Description of the task: Given the material below, return only the lines starting at the line with "Task: Click the trademark" and ending at the line with "Click the Run", exactly as they appear.

· · · · · · ·

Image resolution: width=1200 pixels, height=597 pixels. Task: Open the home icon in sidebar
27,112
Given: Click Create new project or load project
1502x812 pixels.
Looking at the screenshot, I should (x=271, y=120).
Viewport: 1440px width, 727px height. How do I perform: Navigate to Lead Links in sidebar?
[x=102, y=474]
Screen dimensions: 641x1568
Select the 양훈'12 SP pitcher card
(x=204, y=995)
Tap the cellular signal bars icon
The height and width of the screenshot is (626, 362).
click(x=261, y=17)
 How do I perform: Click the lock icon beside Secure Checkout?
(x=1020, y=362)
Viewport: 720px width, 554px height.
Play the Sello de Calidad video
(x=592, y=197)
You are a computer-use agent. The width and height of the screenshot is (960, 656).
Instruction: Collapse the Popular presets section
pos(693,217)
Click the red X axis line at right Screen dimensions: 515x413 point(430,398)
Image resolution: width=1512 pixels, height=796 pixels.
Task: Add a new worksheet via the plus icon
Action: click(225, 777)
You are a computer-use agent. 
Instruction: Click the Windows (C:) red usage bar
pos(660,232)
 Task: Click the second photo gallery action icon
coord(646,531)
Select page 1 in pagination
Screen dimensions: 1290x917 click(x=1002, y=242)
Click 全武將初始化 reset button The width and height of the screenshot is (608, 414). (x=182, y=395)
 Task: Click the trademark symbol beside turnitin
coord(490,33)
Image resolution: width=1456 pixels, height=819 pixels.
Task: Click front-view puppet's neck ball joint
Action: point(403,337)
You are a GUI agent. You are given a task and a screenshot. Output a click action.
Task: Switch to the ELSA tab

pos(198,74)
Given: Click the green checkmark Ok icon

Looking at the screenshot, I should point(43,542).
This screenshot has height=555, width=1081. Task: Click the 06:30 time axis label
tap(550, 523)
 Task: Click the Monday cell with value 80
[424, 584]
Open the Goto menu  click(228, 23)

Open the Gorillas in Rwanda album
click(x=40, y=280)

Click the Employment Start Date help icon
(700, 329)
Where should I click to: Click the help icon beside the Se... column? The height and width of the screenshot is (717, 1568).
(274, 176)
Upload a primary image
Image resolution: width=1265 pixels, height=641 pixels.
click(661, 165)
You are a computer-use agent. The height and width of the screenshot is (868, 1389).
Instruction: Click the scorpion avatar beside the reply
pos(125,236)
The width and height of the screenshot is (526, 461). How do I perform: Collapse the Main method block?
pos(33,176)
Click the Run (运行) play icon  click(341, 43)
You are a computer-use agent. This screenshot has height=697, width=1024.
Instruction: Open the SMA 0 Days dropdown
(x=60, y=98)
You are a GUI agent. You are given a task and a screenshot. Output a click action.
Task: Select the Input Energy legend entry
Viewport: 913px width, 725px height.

· · · · · · ·

Solution:
 Task: Click the trademark symbol beside turnitin
coord(490,33)
Image resolution: width=1456 pixels, height=819 pixels.
Task: Click front-view puppet's neck ball joint
Action: point(403,337)
You are a GUI agent. You are given a task and a screenshot. Output a click action.
Task: Switch to the ELSA tab

pos(198,74)
Given: Click the green checkmark Ok icon

Looking at the screenshot, I should point(43,542).
This screenshot has height=555, width=1081. Task: Click the 06:30 time axis label
tap(550, 523)
 Task: Click the Monday cell with value 80
[424, 584]
Open the Goto menu  click(228, 23)

Open the Gorillas in Rwanda album
click(x=40, y=280)

Click the Employment Start Date help icon
(700, 329)
Where should I click to: Click the help icon beside the Se... column? The height and width of the screenshot is (717, 1568).
(274, 176)
Upload a primary image
Image resolution: width=1265 pixels, height=641 pixels.
click(661, 165)
You are a computer-use agent. The height and width of the screenshot is (868, 1389).
Instruction: Click the scorpion avatar beside the reply
pos(125,236)
The width and height of the screenshot is (526, 461). How do I perform: Collapse the Main method block?
pos(33,176)
Click the Run (运行) play icon  click(341, 43)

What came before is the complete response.